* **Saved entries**
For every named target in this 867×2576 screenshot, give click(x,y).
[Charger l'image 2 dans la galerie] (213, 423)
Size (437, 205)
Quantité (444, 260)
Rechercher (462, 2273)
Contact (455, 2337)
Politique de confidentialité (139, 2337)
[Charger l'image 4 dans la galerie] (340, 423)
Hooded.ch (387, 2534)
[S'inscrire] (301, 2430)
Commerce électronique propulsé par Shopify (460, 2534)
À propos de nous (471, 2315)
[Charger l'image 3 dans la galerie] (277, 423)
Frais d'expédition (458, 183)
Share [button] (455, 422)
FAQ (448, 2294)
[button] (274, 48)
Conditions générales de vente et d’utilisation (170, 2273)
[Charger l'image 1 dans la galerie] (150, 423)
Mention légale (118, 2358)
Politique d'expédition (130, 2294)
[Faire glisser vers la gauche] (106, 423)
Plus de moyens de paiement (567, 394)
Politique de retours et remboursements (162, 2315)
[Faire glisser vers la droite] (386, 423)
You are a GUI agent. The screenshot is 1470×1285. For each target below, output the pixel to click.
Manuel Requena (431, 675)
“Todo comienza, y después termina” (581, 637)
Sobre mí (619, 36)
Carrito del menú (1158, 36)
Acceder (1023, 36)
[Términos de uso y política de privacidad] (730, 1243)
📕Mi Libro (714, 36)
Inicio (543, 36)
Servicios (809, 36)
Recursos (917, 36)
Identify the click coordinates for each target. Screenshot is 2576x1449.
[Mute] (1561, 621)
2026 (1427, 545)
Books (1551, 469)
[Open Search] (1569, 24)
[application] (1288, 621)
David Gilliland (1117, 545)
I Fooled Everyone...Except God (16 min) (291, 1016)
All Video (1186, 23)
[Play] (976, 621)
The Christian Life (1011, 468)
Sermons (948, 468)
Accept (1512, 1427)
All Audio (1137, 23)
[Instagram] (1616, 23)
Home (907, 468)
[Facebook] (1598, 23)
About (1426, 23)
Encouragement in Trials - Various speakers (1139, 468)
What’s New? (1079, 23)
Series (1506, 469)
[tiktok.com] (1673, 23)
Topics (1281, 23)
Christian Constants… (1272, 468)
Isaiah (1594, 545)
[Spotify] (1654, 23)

* **What you have to do**
Write the data above out again in full, with every word as given.

* **Exercise solution**
For every named target in this 867×2576 screenshot, give click(x,y).
[Charger l'image 2 dans la galerie] (213, 423)
Size (437, 205)
Quantité (444, 260)
Rechercher (462, 2273)
Contact (455, 2337)
Politique de confidentialité (139, 2337)
[Charger l'image 4 dans la galerie] (340, 423)
Hooded.ch (387, 2534)
[S'inscrire] (301, 2430)
Commerce électronique propulsé par Shopify (460, 2534)
À propos de nous (471, 2315)
[Charger l'image 3 dans la galerie] (277, 423)
Frais d'expédition (458, 183)
Share [button] (455, 422)
FAQ (448, 2294)
[button] (274, 48)
Conditions générales de vente et d’utilisation (170, 2273)
[Charger l'image 1 dans la galerie] (150, 423)
Mention légale (118, 2358)
Politique d'expédition (130, 2294)
[Faire glisser vers la gauche] (106, 423)
Plus de moyens de paiement (567, 394)
Politique de retours et remboursements (162, 2315)
[Faire glisser vers la droite] (386, 423)
You are a GUI agent. The screenshot is 1470×1285. For each target below, output the pixel to click.
Manuel Requena (431, 675)
“Todo comienza, y después termina” (581, 637)
Sobre mí (619, 36)
Carrito del menú (1158, 36)
Acceder (1023, 36)
[Términos de uso y política de privacidad] (730, 1243)
📕Mi Libro (714, 36)
Inicio (543, 36)
Servicios (809, 36)
Recursos (917, 36)
Identify the click coordinates for each target. Screenshot is 2576x1449.
[Mute] (1561, 621)
2026 (1427, 545)
Books (1551, 469)
[Open Search] (1569, 24)
[application] (1288, 621)
David Gilliland (1117, 545)
I Fooled Everyone...Except God (16 min) (291, 1016)
All Video (1186, 23)
[Play] (976, 621)
The Christian Life (1011, 468)
Sermons (948, 468)
Accept (1512, 1427)
All Audio (1137, 23)
[Instagram] (1616, 23)
Home (907, 468)
[Facebook] (1598, 23)
About (1426, 23)
Encouragement in Trials - Various speakers (1139, 468)
What’s New? (1079, 23)
Series (1506, 469)
[tiktok.com] (1673, 23)
Topics (1281, 23)
Christian Constants… (1272, 468)
Isaiah (1594, 545)
[Spotify] (1654, 23)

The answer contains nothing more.